--- Actions to take ---
1 - In the sorting discussion, how many working files per merge step does a 16-way merge use?
2 - The sorting discussion calls the polyphase merge sort article mostly historical. Using the discussion, explain why in one to three sentences.
3 - Give a continuation of the sorting discussion, picking up after its final sentence.

--- Passage to read ---

____________

Today, I think internal sorts are uninteresting. Computers are fast, and I seldom have a lot to sort. A couple years ago I was doing internal sorts of about 50,000 1 kB items (50 MB, big deal), but the speed of the sort was never an issue, and qsort() was good enough. I've even done linear search on 1000 entry tables. Last night I was doing some database queries that took 9 seconds, but they were looking at a lot of records. For people who worry about the speed of internal sorting, I think issues such as cache coherency are significant. At least that's what BLAS libraries worry about. A friend used to work for VISA, and he talked about running huge external sorts at night. I think there's an annual sorting challenge: fastest sort, lowest power sort, .... Glrx (talk) 19:10, 21 May 2018 (UTC)

After reading the article again, the section about distribution is fine as is. No need to reorder it. Rcgldr (talk) 06:00, 21 May 2018 (UTC)

References

^ https://books.google.com/books?id=e3wLBAAAQBAJ&pg=PA337&lpg=PA337#v=onepage&q&f=false

Polyphase merge sort - general comments

This is mostly a historical article, since modern computers have so much memory that 16-way merges (17 working files per merge step) are common, such as Gnu sort for large text files. Rcgldr (talk) 09:49, 5 April 2018 (UTC)

Some aspects of tape based sorting are not covered. I recall some implementations of polyphase merge sort took advantage of the ability of tape drives to read backwards, but it's not even mentioned in the article (and yes, I'm that old). It's somewhat complicated. I've written a 3 "stack" polyphase merge sort to get an idea of what is involved. The merging needs to alternate between ascending and descending after each merge step (after each merged run is produced). Unless there's some clever algorithm I'm unaware of, the run count needs to be known in advance for the distribution, which has to create the initial ascending or descending runs in order for the final merge to result in a single ascending sorted run. I had the impression that tape based sorting was competitive and resulted in some fairly complicated algorithms being developed, especially when 4 or more tape drives were involved, but such algorithms were later lost as computers evolved beyond the need for tape base sorts. Rcgldr (talk) 09:49, 5 April 2018 (UTC)

____________

--- Extracted data ---
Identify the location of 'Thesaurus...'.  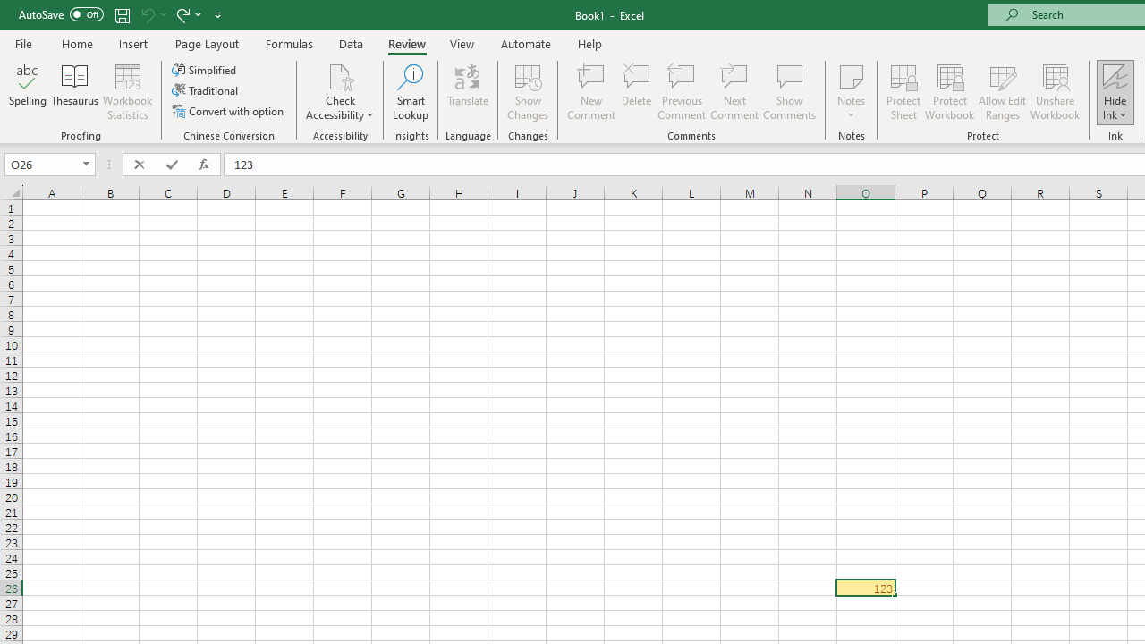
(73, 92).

____________

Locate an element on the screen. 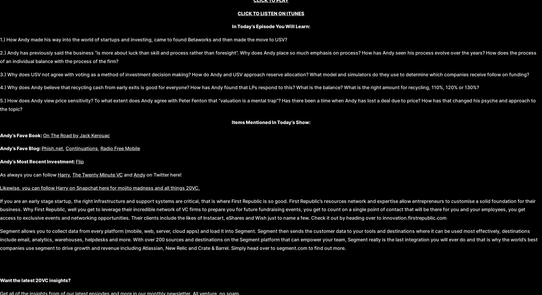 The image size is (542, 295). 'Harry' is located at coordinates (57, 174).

____________

--- The results ---
1 - 17 working files per merge step.

2 - Modern computers have so much memory that 16-way merges are common, so the tape-era approach is largely obsolete. Gnu sort, which does this for large text files, is the example given.

3 -
To reduce the number of variables needed for sorting, tape drives could use single file marks to indicate end of run and double file marks to indicate end of data (note old tape drives could not sense end of data, so double file mark was a common method). IBM hard drives in the 1960's used variable block size, so a small record on a hard drive could be used similar to a file mark on a tape drive. Rcgldr (talk) 09:49, 5 April 2018 (UTC)

The old tape drives had the ability to create something like a directory. There was a gap command that would erase something like 3 inches of tape. 10 gap commands could be used to erase 30 inches of tape, then a file mark written, followed by the data. Then the tape could be rewound and the directory info (like record count) could be written. As mentioned above, there was no sensing for end of data or gaps, so to read such a tape, the program would read the directory record(s), then space forward file mark to skip the gap erased tape and the initial file mark to position to the first data record on a tape. I used this method on mini-computers back in the 1970's. Rcgldr (talk) 09:49, 5 April 2018 (UTC)

I was a bit surprised by the speed of an internal (all ram) based polyphase merge sort. On my system (Intel 3770K 3.5ghz, Windows 7 Pro 64 bit, Visual Studio 2015), a 3 array polyphase merge sort is about 5% faster than a 2-way bottom up merge sort, in spite of the fact that the polyphase moves about 5% more elements (and the fact that I used 2^24 elements, a 2-way "Friendly" count), perhaps cache related. The 3 "stack" polyphase merge sort is about as fast as a 2 way bottom up merge sort, but my "stacks" are implemented as pointers to elements in an array. All of these sorts are pointer based C++ code. I tested with 2^24 (16,777,216) 64 bit unsigned integers, and the sorts take about 1.5 seconds on my system. Rcgldr (talk) 09:49, 5 April 2018 (UTC)

It's an algorithm that deserves to be covered. The k-way merge is common, but I think a DB used PPMS a few years ago (and has stopped using it since).

The main change is the size of memory, and the ability to read or write large amounts of data in a single I/O, which reduces the relative overhead of random access. The wiki external sorting mentions using 100MB of memory and 10MB buffers, Gnu sort might use 1GB of memory on a 64 bit system, but the main factor is that Gnu sort defaults to a 16-way merge, way beyond the point (8 working files) where ordinary merge sort is faster than PPMS.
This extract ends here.